Suggestions for checking the waste and use of coal are briefly discussed, but the general conviction must force itself upon the mind, that restrictive legislation may mar but cannot mend the natural course of industrial development. Such is a general outline of my arguments and conclusions.


When I commenced studying this question, I had little thought of some of the results, and I might well hesitate at asserting things so little accordant with the unbounded confidence of the present day. But as serious misgivings do already exist, some discussion is necessary to set them at rest, or to confirm them, and perhaps to modify our views. And in entering on such a discussion, an unreserved, and even an overdrawn, statement of the adverse circumstances, is better than weak reticence. If my conclusions are at all true, they cannot too soon be recognised and kept in mind; if mistaken, I shall be among the first to rejoice at a vindication of our country's resources from all misgivings.

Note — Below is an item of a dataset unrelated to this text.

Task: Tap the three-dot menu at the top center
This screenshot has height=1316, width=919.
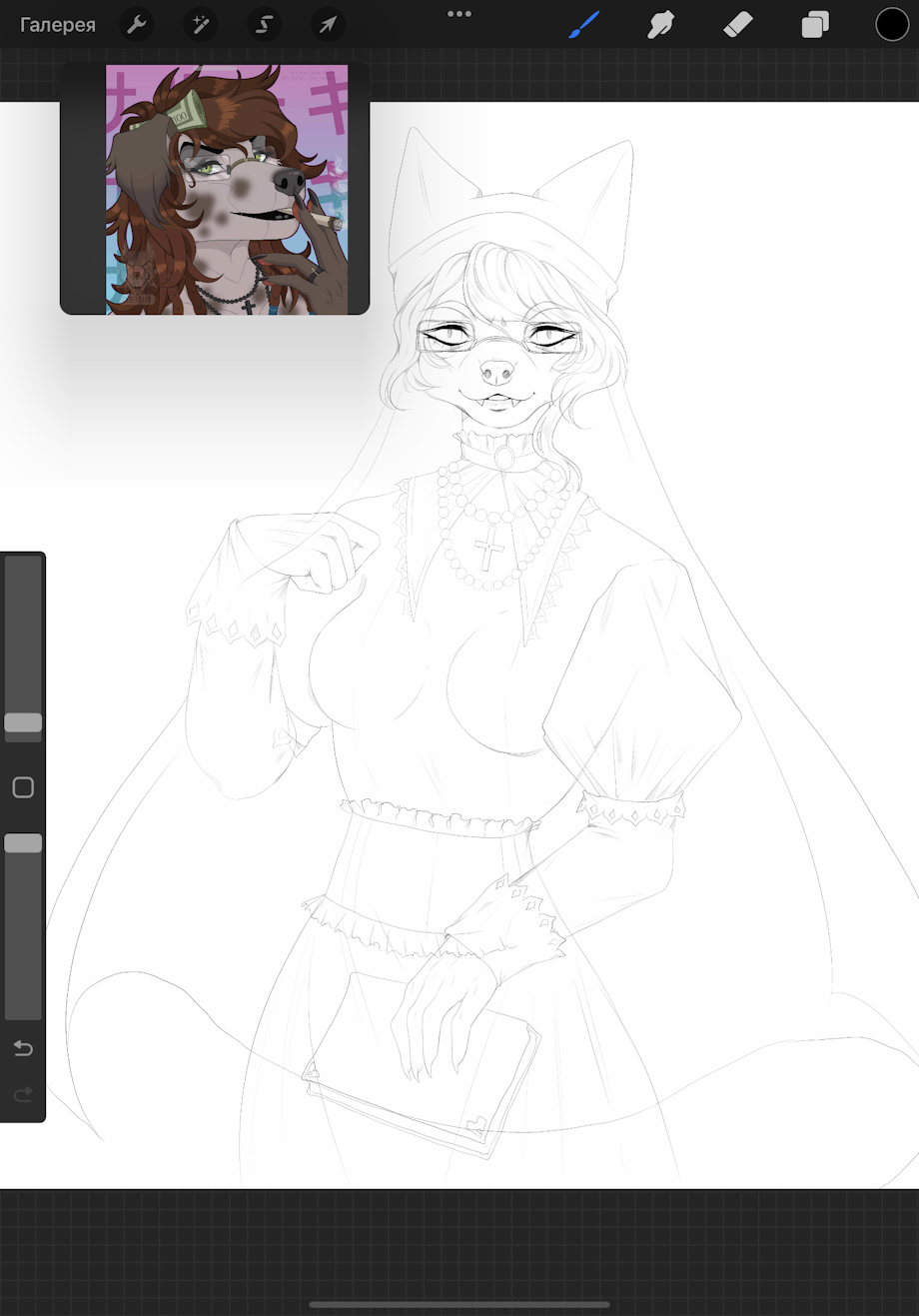Action: click(x=460, y=14)
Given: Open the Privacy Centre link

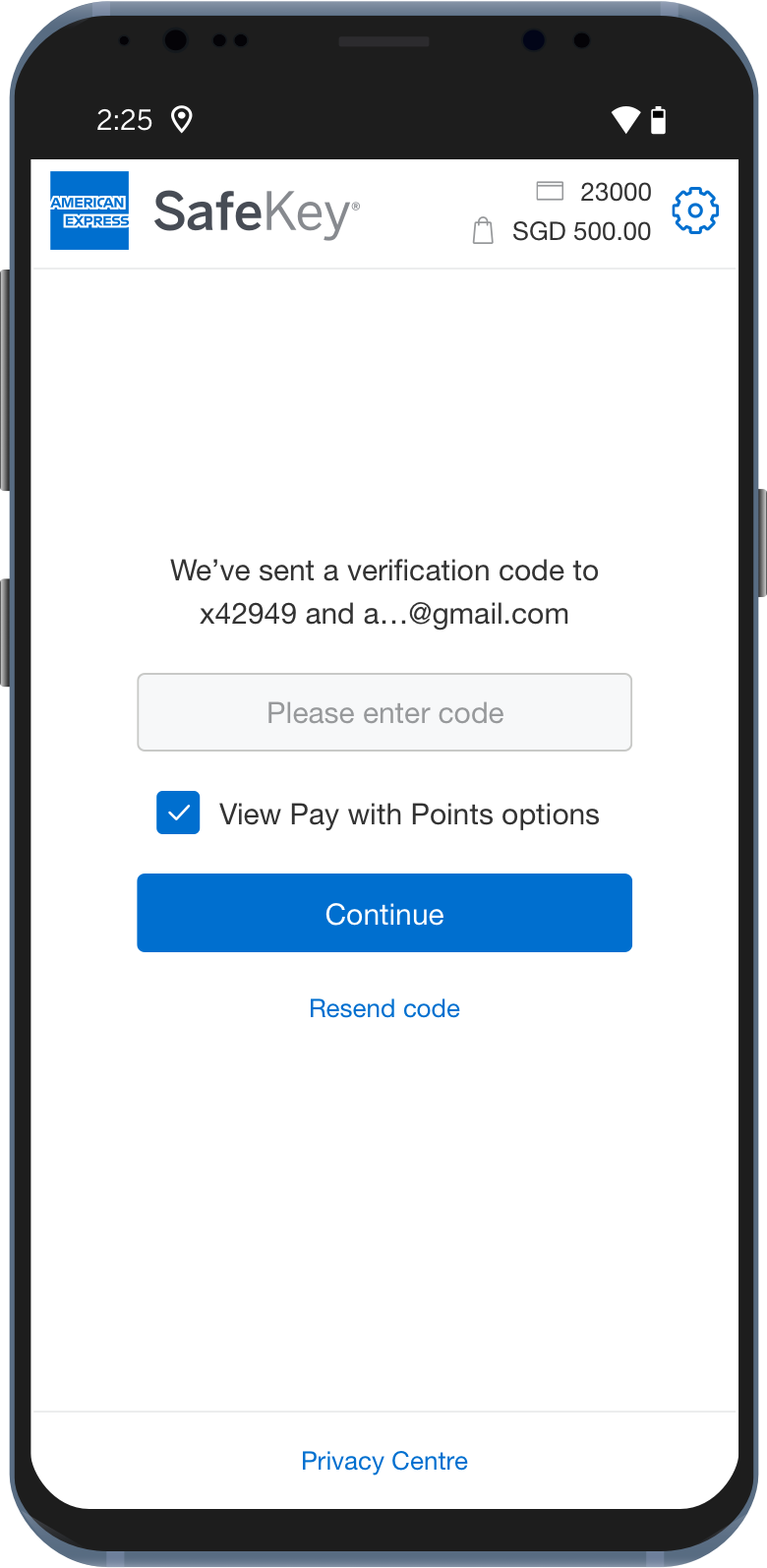Looking at the screenshot, I should pyautogui.click(x=384, y=1461).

For my own part, I am convinced that this question must before long force itself upon our attention with painful urgency. It cannot long be shirked and shelved. It must rise by degrees into the position of a great national and perhaps a party question, antithetical to that of Free Trade. There will be a Conservative Party, desirous, at all cost, to secure the continued and exclusive prosperity of this country as a main bulwark of the general good. On the other hand, there will be the Liberal Party, less cautious, more trustful in abstract principles and the unfettered tendencies of nature.

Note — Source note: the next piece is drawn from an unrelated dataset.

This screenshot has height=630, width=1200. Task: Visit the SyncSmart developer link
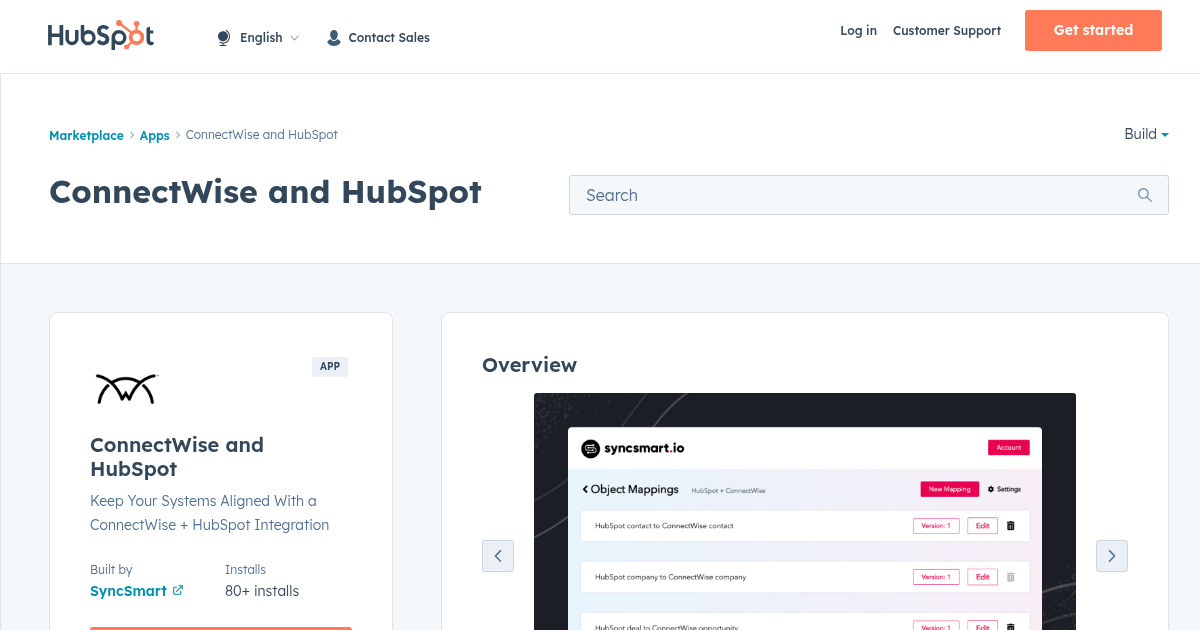click(128, 590)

Bulwer, in one of his Caxtonian Essays, has described, with all his usual felicity of thought and language, the confliction of these two great parties. They have fought many battles upon this soil already, and the result as yet is that wonderful union of stability and change, of the good old and the good new, which makes the English Constitution.


But if it shall seem that this is not to last indefinitely—that some of our latest determinations of policy lead directly to the exhaustion of our main wealth—the letting down of our mainspring—I know not how to express the difficulty of the moral and political questions which will arise. Some will wish to hold to our adopted principles, and leave commerce and the consumption of coal unchecked even to the last; while others, subordinating commerce to purposes of a higher nature, will tend to the prohibition of coal exports, the restriction of trade, and the adoption of every means of sparing the fuel which makes our welfare and supports our influence upon the nations of the world.


This is a question of that almost religious importance which needs the separate study and determination of every intelligent person. And if we find that we must yield before the disposition of material wealth, which is the work of a higher Providence, we need not give way to weak discouragement concerning the future, but should rather learn to take an elevated view of our undoubted duties and opportunities in the present.